De peixe nas costas e terra no interior, a culinária siciliana expressa a alma de uma grande ilha, onde cada região conta sua própria história gastronômica, que vai dos tomates cereja de Pachino às lentilhas de Ustica; das laranjas loiras da planície de Catânia aos morangos de Ribera; dos pistaches de Bronte aos alcaparras de Pantelleria; das avelãs de Piazza Armerina às amêndoas de Avola, passando pelos figos-da-índia do Etna, o melão de Alcamo e de Paceco, os alcachofras de Cerda e Castelvetrano e muito mais.
Produtos únicos, que recompensam o esforço de preservar as características locais da ilha. Esforço que não negligenciou nem mesmo as carnes, com a recuperação de raças autóctones como a bovina Modicana; o porco negro dos Nebrodi; a cabra de Agrigento ou a ovelha do Belice, que são a origem de uma excelente produção de embutidos e principalmente de queijos, como o caciocavallo ragusano ou a tuma em suas inúmeras versões locais.

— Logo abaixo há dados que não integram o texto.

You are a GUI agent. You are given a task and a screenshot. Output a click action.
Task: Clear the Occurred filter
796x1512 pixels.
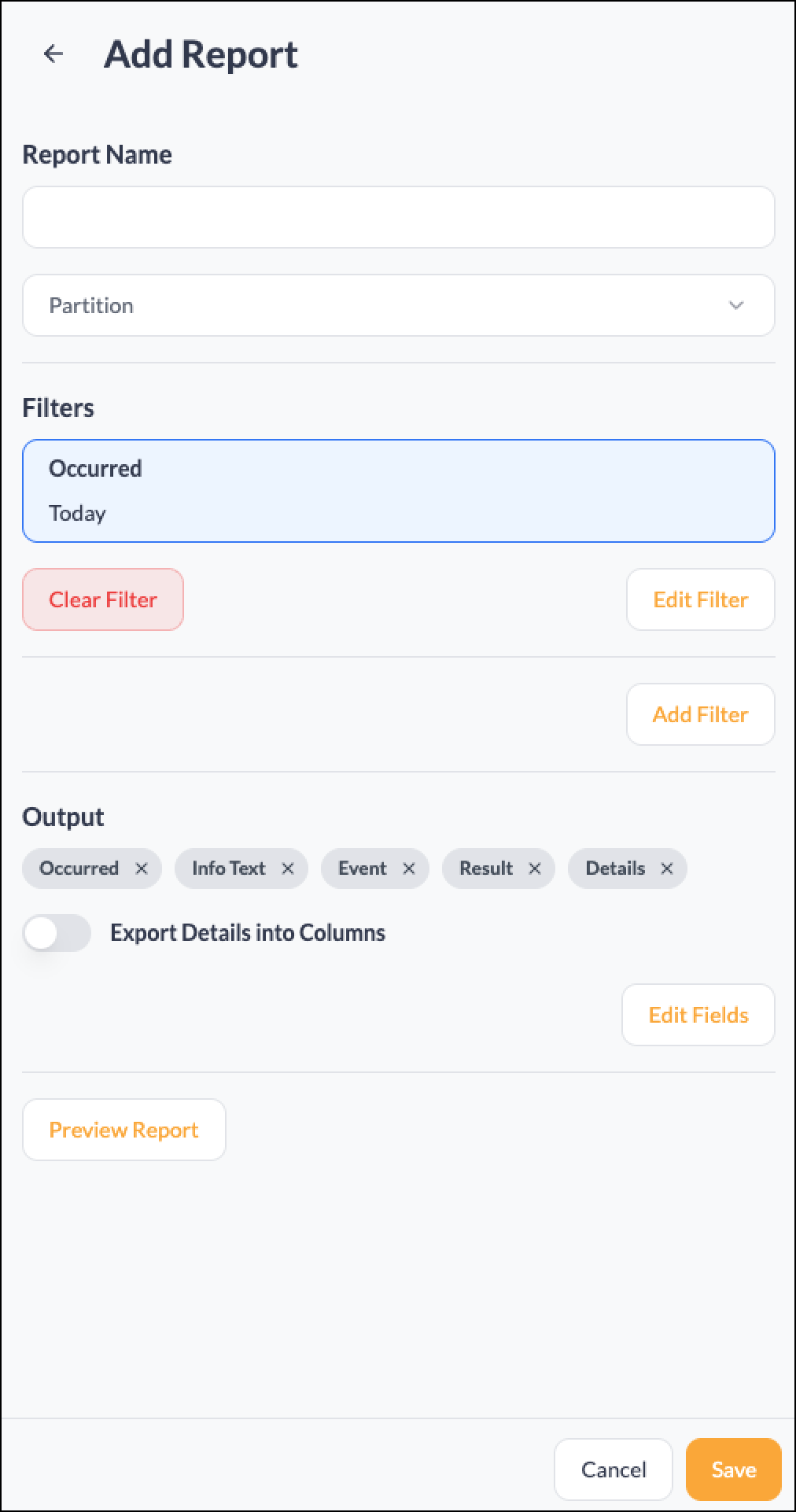coord(102,599)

Nas costas, o atum capturado nas últimas tonnare é consumido fresco ou em especialidades em conserva; o espadarte assina pratos de carpaccio fresquíssimo, enquanto o cuscuz trapanese, de memória magrebina, se enriquece com ouriços-do-mar e peixes de diferentes qualidades. Marcos da gastronomia da ilha são também as panelle; a massa com sardinhas; os arancini; a caponata, perfumada com o inconfundível azeite extravirgem, o ouro da Sicília. E os doces à base de ricota de ovelha, como cannoli e cassata.